You know what I'm talking about

Hey, how's it going? So I checked in here tonight and I saw that I haven't posted in over three months. How has the world survived?

So Haloscan, the commenting system I was using, went titsup several months back. They got picked up by some other service that wants money. So, fuck them, and fuck me, because I haven't yet bothered to really figure out how to just get my custom template to properly display Blogger comments. Anyway that's what's up on that front. Nobody cares.

Hey, some quick trivia: "Cradle of Love" by Billy Idol is the most awesomest song ever that is rendered completely lame whenever not found in video form.
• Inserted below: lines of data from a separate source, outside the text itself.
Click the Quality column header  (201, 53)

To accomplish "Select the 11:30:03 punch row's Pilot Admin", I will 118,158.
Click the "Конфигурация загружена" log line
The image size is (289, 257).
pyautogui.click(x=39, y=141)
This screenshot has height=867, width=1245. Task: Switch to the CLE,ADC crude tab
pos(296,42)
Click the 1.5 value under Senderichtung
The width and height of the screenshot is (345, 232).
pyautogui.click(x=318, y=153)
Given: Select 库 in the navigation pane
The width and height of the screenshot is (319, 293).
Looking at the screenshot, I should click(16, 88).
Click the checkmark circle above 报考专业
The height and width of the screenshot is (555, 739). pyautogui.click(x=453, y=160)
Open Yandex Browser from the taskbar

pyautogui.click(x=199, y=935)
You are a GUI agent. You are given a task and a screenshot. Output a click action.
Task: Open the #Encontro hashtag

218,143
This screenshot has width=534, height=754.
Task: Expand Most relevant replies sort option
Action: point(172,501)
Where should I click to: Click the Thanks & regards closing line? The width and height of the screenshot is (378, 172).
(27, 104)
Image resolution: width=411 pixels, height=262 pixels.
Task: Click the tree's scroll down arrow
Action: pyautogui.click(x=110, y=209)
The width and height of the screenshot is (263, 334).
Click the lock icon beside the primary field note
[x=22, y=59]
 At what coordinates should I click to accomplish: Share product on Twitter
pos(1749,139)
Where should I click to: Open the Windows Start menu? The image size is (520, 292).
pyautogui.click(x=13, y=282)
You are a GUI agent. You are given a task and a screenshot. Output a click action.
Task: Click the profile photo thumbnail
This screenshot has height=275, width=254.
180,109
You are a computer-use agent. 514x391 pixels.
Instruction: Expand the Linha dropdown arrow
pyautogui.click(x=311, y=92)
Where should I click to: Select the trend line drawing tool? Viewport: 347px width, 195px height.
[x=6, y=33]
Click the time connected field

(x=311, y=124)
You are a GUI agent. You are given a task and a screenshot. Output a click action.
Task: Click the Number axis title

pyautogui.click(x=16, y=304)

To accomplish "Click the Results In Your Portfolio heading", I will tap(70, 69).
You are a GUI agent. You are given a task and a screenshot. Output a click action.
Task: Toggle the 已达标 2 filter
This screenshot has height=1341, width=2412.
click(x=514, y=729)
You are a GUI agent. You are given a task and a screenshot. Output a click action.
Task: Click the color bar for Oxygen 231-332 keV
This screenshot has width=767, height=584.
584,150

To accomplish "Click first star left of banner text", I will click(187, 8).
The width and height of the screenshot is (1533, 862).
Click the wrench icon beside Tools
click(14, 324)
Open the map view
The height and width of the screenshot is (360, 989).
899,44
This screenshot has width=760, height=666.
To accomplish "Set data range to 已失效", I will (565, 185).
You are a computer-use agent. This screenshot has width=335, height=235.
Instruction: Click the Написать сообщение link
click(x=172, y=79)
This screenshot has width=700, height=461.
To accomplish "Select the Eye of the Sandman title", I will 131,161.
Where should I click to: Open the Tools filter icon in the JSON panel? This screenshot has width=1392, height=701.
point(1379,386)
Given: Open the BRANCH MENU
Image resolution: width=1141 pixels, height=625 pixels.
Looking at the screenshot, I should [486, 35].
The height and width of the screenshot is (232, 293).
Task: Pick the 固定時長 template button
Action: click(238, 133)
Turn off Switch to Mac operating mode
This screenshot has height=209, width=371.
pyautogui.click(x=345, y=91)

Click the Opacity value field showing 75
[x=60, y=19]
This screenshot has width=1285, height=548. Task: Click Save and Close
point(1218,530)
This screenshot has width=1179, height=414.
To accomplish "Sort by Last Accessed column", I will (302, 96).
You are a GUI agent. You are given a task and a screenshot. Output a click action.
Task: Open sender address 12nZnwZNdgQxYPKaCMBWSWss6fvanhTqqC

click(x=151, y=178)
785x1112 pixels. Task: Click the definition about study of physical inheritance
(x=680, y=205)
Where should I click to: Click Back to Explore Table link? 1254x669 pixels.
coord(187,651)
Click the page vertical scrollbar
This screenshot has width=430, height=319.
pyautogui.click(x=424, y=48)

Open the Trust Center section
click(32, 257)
Yes, on its own the song is great -- but then you think, damn, why am I not watching the video.

OK so anyway tonight I was going through a bunch of whiny-ass posts where I was all maudlin about this girl who for some reason I still have a thing for even though she's been a fucking bitch to me. I've got a buncha posts related to that saga-slash-non-saga that I either A) never released into the wild or B) released and then pulled (out) because they were weak. Totally unrelated to that I was reminded of this: Mormons Exposed.

Ok so I originally linked it here. When I originally found that link it was just the calendar of hot Mormon meat. But now... "Hot Mormon Muffins... A Taste of Motherhood."

Wow, seriously? That is an impressive level of cheap innuendo. This is coming (cumming?) from a Grandmaster (bater?), nonetheless. And at the same time, just so, so sad.

The best part, though? Once I saw the "muffins" calendar, my first thought was: do they all have those teeth?